Tasks for this exercise:
**1)** Reproduce word for word the part of the WhisperTRT text starting with "While WhisperTRT was" and going on through "usage details below!".
**2)** In the WhisperTRT text, list every distinct name that contains the word "whisper" in any capitalization.
**3)** Continue the WhisperTRT text from its last sentence.

When executing the base.en
model on NVIDIA Jetson Orin Nano, WhisperTRT runs ~3x faster while consuming only ~60% the memory compared with PyTorch.
By default, this uses the base (multilingual) model.
WhisperTRT roughly mimics the API of the original Whisper model, making it easy to use. The Wyoming goodies are based off wyoming-faster-whisper with minimal tweaks to use WhisperTRT instead of faster-whisper.
While WhisperTRT was originally built for and tested on the Jetson Orin Nano, this project was built in Docker on an x86 Ubuntu 24.04 VM with a 4070 Ti.
Check out the performance and usage details below!
All benchmarks are generated by calling profile_backends.py
,
processing a 20-second audio clip.
Execution time in seconds to transcribe 20 seconds of speech on Jetson Orin Nano. See profile_backend.py for details.

Supplied data:
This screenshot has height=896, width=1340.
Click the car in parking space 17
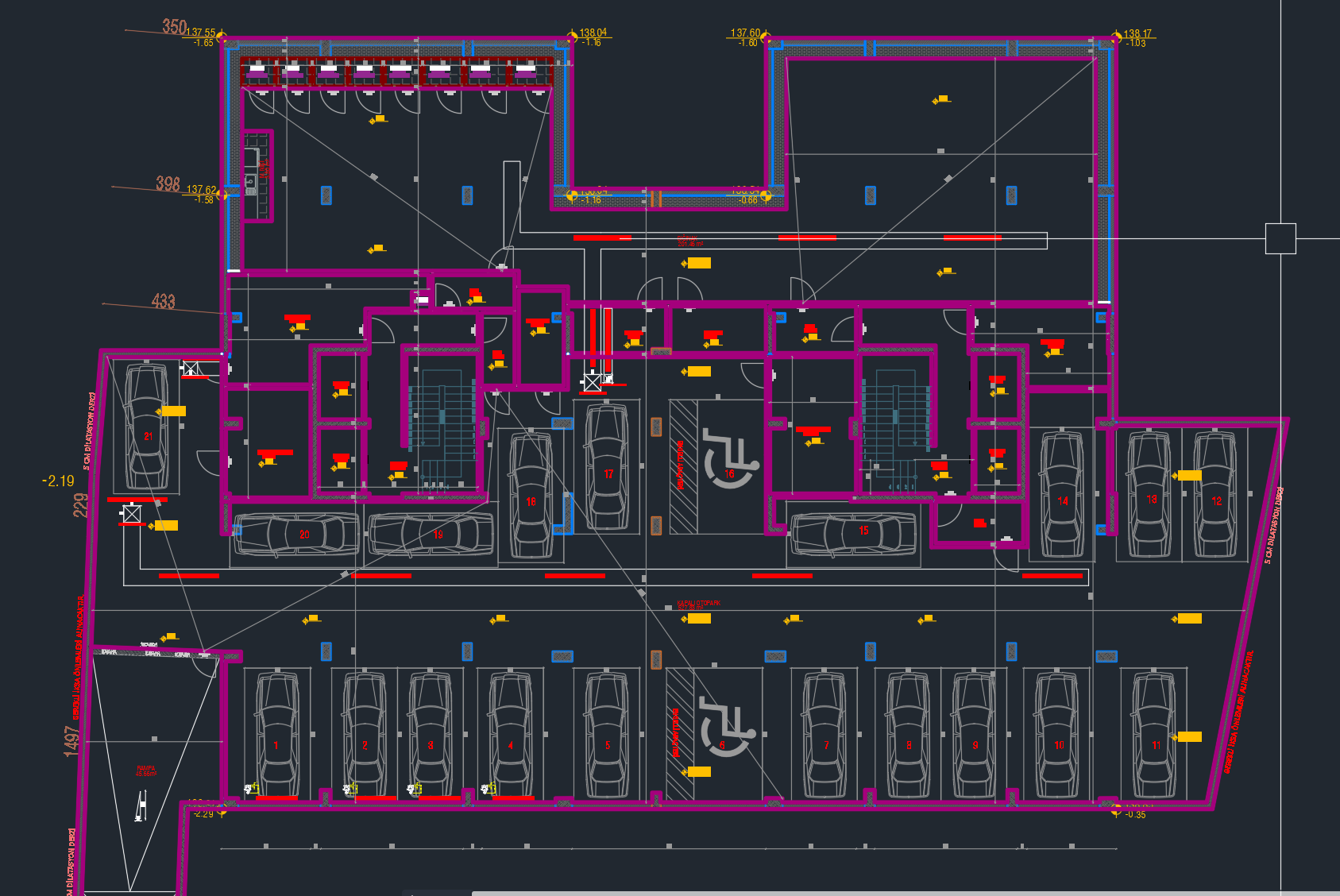coord(607,467)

Results of the tasks:
**1)**
While WhisperTRT was originally built for and tested on the Jetson Orin Nano, this project was built in Docker on an x86 Ubuntu 24.04 VM with a 4070 Ti.
Check out the performance and usage details below!

**2)**
WhisperTRT
Whisper
wyoming-faster-whisper
faster-whisper

**3)**
whisper (Jetson) | faster_whisper (Jetson) | whisper_trt (Jetson) | whisper (4070 Ti) | faster_whisper (4070 Ti) | whisper_trt (4070 Ti) | |
---|---|---|---|---|---|---|
tiny.en | 1.74 sec | 0.85 sec | 0.64 sec | 0.40 sec | 0.35 sec | 0.07 sec |
base.en | 2.55 sec | Unavailable | 0.86 sec | 0.71 sec | 0.34 sec | 0.10 sec |
Memory consumption to transcribe 20 seconds of speech on Jetson Orin Nano. See profile_backend.py for details.
whisper (Jetson) | faster_whisper (Jetson) | whisper_trt (Jetson) | whisper (4070 Ti) | faster_whisper (4070 Ti) | whisper_trt (4070 Ti) | |
---|---|---|---|---|---|---|
tiny.en | 569 MB | 404 MB | 488 MB | 672 MB | 522 MB | 544 MB |
base.en | 666 MB | Unavailable | 439 MB | 726 MB | 514 MB | 548 MB |
NOTE: ARM64 dGPU and iGPU containers may take a while to start on first launch after installation or updates. I do not have ARM64 or Jetson devices so several packages such as torch and torch2trt fail to install properly because CUDA is not detected when using QEMU/buildx. If you know how to get around this please reach out to me.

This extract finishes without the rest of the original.